§ **Available records**
=== Section Start ===

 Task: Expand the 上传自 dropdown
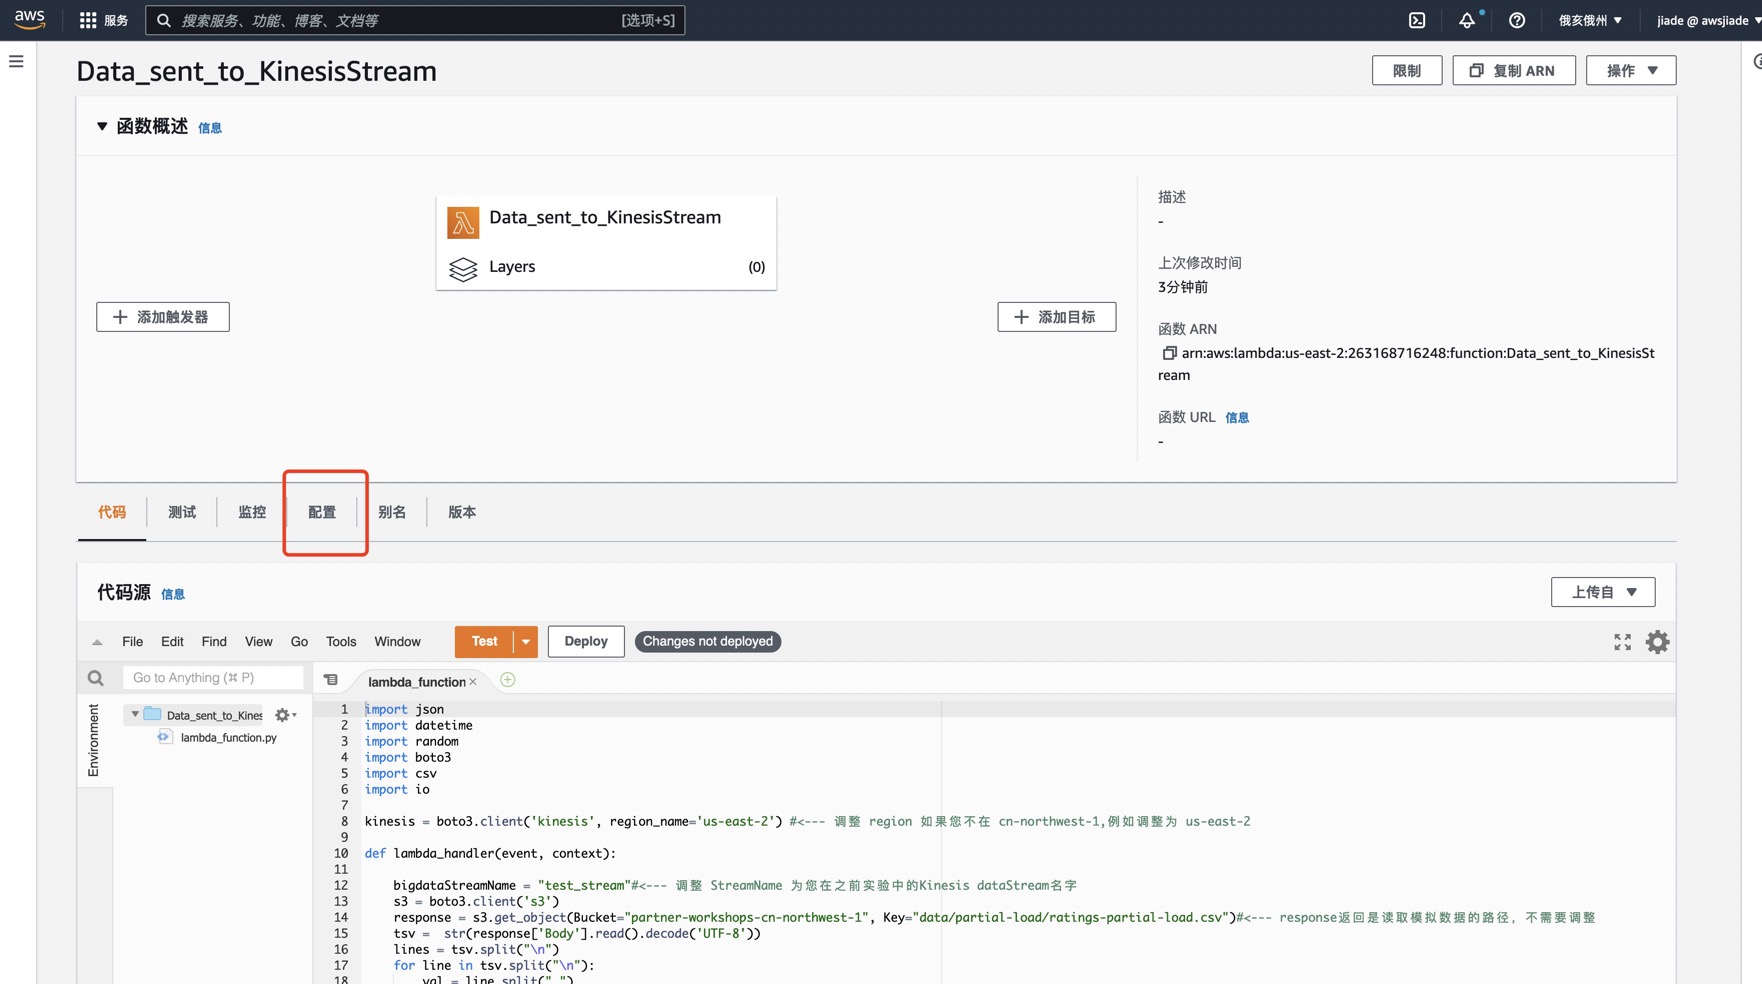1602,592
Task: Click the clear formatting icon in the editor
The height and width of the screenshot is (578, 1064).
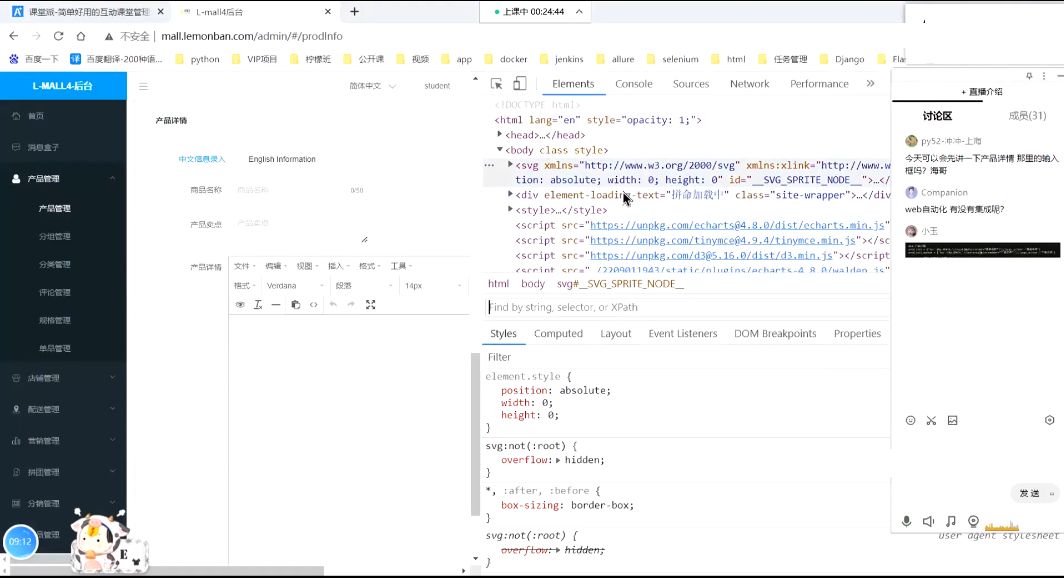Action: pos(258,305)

=== Section End ===

§ **Instructions for the task**
All entries are to be retyped exactly. Omit any embedded images.

§ **Your solution**
 Task: Expand the 上传自 dropdown
1602,592
Task: Click the clear formatting icon in the editor
The height and width of the screenshot is (578, 1064).
Action: pos(258,305)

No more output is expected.